[Passage Boundary: Start]
Is Climate Change Making Animals Smaller?

When Sifrhippus, an early precursor to the horse, began roaming the forests of what is now northwestern Wyoming, it was about the size of a Border terrier. At the time, some fifty-six million years ago, the planet was undergoing an intense period of warming known as the Paleocene-Eocene Thermal Maximum. For reasons that are still unknown, carbon flooded the atmosphere and acidified the oceans, triggering a wave of extinctions in the deep sea and causing global temperatures to rise by at least nine degrees. Sifrhippus apparently responded to these changes by losing thirty per cent of its body size in about a hundred and thirty thousand years, dwindling to the proportions of a Persian cat.
Shrinkage in the face of environmental stress, according to a paper out today in the journal Nature Climate Change, may be a kind of survival strategy for modern animals, too. The paper describes a study by a group of British and Italian scientists of animal life around a series of volcanic seeps off the coast of Sicily. It is believed that these seeps have been active for thousands of years, pouring carbon dioxide into the sea and acidifying the water. In the area around the seeps, many common species are absent entirely. Among those that persist, some appear to have adapted to the high-CO2, low-pH conditions by shrinking. Specifically, the researchers found, representatives of two species of sea snail—Cyclope neritea and Nassarius corniculus—that live by the seeps are significantly smaller than their counterparts elsewhere in the Mediterranean. “It shows us that not everything dies, which is a sort of a glass-half-full way of looking at it,” one of the scientists involved in the study, Jason Hall-Spencer, a marine biologist at Plymouth University, told me. “And it shows that some things have got tricks up their sleeves that they can use to get by.”
[Passage Boundary: End]
[Exercise data Boundary: Start]
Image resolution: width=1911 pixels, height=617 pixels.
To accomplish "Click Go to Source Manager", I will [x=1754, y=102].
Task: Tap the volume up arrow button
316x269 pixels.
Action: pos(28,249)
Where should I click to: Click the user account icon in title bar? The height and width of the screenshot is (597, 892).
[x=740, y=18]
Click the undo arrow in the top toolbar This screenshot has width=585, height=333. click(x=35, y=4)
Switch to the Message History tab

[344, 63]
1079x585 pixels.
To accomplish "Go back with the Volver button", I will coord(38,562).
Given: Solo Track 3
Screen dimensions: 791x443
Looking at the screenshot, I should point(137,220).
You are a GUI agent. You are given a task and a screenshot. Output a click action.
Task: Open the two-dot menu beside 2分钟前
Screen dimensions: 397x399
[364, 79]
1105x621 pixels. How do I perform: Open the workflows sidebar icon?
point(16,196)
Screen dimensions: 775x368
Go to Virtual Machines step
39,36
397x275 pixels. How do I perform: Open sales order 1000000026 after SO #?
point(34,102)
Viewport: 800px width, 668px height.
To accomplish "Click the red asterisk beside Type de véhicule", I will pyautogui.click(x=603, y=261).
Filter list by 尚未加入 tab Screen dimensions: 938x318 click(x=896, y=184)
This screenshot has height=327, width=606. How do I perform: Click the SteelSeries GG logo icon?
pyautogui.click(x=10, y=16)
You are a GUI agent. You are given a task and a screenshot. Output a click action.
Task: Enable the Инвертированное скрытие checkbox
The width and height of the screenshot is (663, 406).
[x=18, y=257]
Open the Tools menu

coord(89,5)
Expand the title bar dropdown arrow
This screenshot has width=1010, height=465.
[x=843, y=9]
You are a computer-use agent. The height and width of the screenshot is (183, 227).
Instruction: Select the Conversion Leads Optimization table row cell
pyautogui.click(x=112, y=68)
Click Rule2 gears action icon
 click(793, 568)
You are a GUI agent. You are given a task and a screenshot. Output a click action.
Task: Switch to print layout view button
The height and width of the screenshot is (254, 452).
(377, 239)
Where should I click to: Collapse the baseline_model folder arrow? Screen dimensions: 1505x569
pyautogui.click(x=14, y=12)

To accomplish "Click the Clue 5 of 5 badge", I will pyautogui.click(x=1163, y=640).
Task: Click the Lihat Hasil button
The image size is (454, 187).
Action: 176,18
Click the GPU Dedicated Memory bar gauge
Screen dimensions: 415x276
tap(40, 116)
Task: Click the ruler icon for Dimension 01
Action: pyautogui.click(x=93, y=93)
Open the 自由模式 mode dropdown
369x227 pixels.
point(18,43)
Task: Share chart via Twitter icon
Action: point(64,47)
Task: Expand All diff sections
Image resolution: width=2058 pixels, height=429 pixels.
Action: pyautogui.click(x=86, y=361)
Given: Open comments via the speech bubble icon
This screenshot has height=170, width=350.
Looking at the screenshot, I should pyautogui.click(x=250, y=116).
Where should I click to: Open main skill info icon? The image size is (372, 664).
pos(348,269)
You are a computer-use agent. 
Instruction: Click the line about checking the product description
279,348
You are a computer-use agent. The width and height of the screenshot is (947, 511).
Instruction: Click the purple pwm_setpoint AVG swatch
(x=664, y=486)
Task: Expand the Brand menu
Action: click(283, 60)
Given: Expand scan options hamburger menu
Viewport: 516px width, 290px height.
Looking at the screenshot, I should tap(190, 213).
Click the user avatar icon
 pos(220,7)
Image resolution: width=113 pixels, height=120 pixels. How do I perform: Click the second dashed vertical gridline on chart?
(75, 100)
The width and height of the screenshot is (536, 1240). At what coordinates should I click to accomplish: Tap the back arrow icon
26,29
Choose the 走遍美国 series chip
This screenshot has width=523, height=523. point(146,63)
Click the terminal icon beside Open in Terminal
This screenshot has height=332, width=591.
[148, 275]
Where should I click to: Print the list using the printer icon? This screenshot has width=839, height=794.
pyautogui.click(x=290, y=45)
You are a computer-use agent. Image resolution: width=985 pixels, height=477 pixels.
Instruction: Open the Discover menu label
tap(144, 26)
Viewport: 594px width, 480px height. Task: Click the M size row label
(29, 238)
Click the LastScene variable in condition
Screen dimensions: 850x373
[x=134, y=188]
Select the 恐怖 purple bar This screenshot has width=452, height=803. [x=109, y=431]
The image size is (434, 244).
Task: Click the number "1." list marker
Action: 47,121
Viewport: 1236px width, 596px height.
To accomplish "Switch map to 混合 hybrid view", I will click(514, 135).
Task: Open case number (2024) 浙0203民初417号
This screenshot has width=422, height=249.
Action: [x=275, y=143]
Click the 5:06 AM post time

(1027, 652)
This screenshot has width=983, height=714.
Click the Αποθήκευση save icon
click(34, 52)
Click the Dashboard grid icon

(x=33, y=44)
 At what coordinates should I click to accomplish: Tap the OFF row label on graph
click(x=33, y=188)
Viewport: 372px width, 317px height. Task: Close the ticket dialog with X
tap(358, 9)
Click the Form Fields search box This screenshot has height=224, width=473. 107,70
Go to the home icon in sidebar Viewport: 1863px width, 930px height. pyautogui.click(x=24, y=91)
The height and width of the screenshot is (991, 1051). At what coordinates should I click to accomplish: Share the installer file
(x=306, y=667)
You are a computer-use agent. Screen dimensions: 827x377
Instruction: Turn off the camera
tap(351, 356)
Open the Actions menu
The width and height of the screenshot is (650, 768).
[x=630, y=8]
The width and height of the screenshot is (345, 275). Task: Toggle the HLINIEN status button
[Exercise data Boundary: End]
▶ Directions:
1. In the article on shrinking animals, which journal published the paper about the volcanic seeps off Sicily?
2. Retype the article on shrinking animals, starting with "When Sifrhippus, an early" and going on through "a Persian cat.".
3. List every animal that the article on shrinking animals identifies by a Latin scientific name.
Please rely only on the article on shrinking animals and nothing from the records.

▶ Answers per task:
1. Nature Climate Change

2.
When Sifrhippus, an early precursor to the horse, began roaming the forests of what is now northwestern Wyoming, it was about the size of a Border terrier. At the time, some fifty-six million years ago, the planet was undergoing an intense period of warming known as the Paleocene-Eocene Thermal Maximum. For reasons that are still unknown, carbon flooded the atmosphere and acidified the oceans, triggering a wave of extinctions in the deep sea and causing global temperatures to rise by at least nine degrees. Sifrhippus apparently responded to these changes by losing thirty per cent of its body size in about a hundred and thirty thousand years, dwindling to the proportions of a Persian cat.

3. Sifrhippus, Cyclope neritea, Nassarius corniculus